Un symbole de l'horreur et de la douleur des victimes du séisme
«Je travaillais devant un immeuble effondré de Kahramanmaras, à l’épicentre du séisme qui a fait plus de 53.000 morts pour la seule Turquie, lorsque j'ai aperçu l’homme assis dans les décombres. Aucune équipe de secours n’étant encore arrivée sur place ce mardi 7 février 2023, au lendemain du désastre, les habitants tentaient eux-mêmes de dégager les ruines pour sauver leurs proches», a déclaré le photographe.
«L’homme en veste orange restait immobile au milieu du tumulte, insensible à la pluie et au froid. Je me suis alors rendu compte que l’homme, à 60 mètres de moi, tenait une main dans la sienne. J'ai commencé à ''shooter'' la scène : le père tenant la main de son enfant morte sans la lâcher, dans les décombres et la dévastation», a-t-il poursuivi.

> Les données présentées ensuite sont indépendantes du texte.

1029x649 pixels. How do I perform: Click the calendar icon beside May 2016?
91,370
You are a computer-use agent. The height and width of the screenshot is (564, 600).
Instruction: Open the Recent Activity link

«Pendant que je prenais des photos, l’homme me suivait des yeux, et m'a murmuré la voix cassée et tremblante : "Prends des photos de mon enfant". Il a laissé un instant la main qu’il ne voulait quitter pour me montrer l’endroit où gisait sa fille de 15 ans. Avant de la reprendre aussitôt. J’étais tellement touché à ce moment-là. J’avais les larmes aux yeux. Je me disais sans cesse, Mon dieu, c’est une douleur insupportable», a confié le photographe de l’AFP.
«Je lui a demandé alors son nom, ainsi que le nom de son enfant. "Ma fille, Irmak", a répondu le père, Mesut Hancer. J'ai tout de suite pensé que l’image résumait la douleur des victimes du séisme. Sans imaginer l’impact qu’elle aurait», a-t-il ajouté.
«Je pense que c'est une photo qui restera gravée dans les mémoires. Beaucoup m'ont dit qu'ils n'oublieront jamais cette image», a conclu Adem Altan.
Dès sa diffusion par l'AFP, elle a été publiée en Une par la presse du monde entier, et est devenue virale en étant partagée des centaines de milliers de fois sur les réseaux sociaux.
Photographe de terrain depuis 40 ans, Adem Altan a rejoint, en 2009, l'Agence France Presse (AFP). Tout au long de sa carrière, il a largement couvert et documenté toutes les actualités en Turquie, en particulier les grandes manifestations de l'opposition à Istanbul en 2013, dites de Gezi, du nom d'un petit parc situé près de la place Taksim.
Le photojournaliste turc est en lice avec les autres gagnants régionaux pour le World Press Photo mondial, qui sera révélé à la mi-avril.
Depuis 2022, les lauréats de ce prestigieux concours international dédié au photojournalime et à la photo documentaire, sont désignés par des jurys régionaux (Afrique, Asie, Europe, Amérique du Nord et Centrale, Amérique du Sud, Asie du Sud-Est et Océanie) et mondiaux. Les jurys régionaux couronnent une sélection d'œuvres photographiques par région. A partir de cette sélection, un jury mondial composé des six présidents des jurys régionaux et du président du jury mondial, récompense ensuite les lauréats mondiaux dévoilés le 18 avril.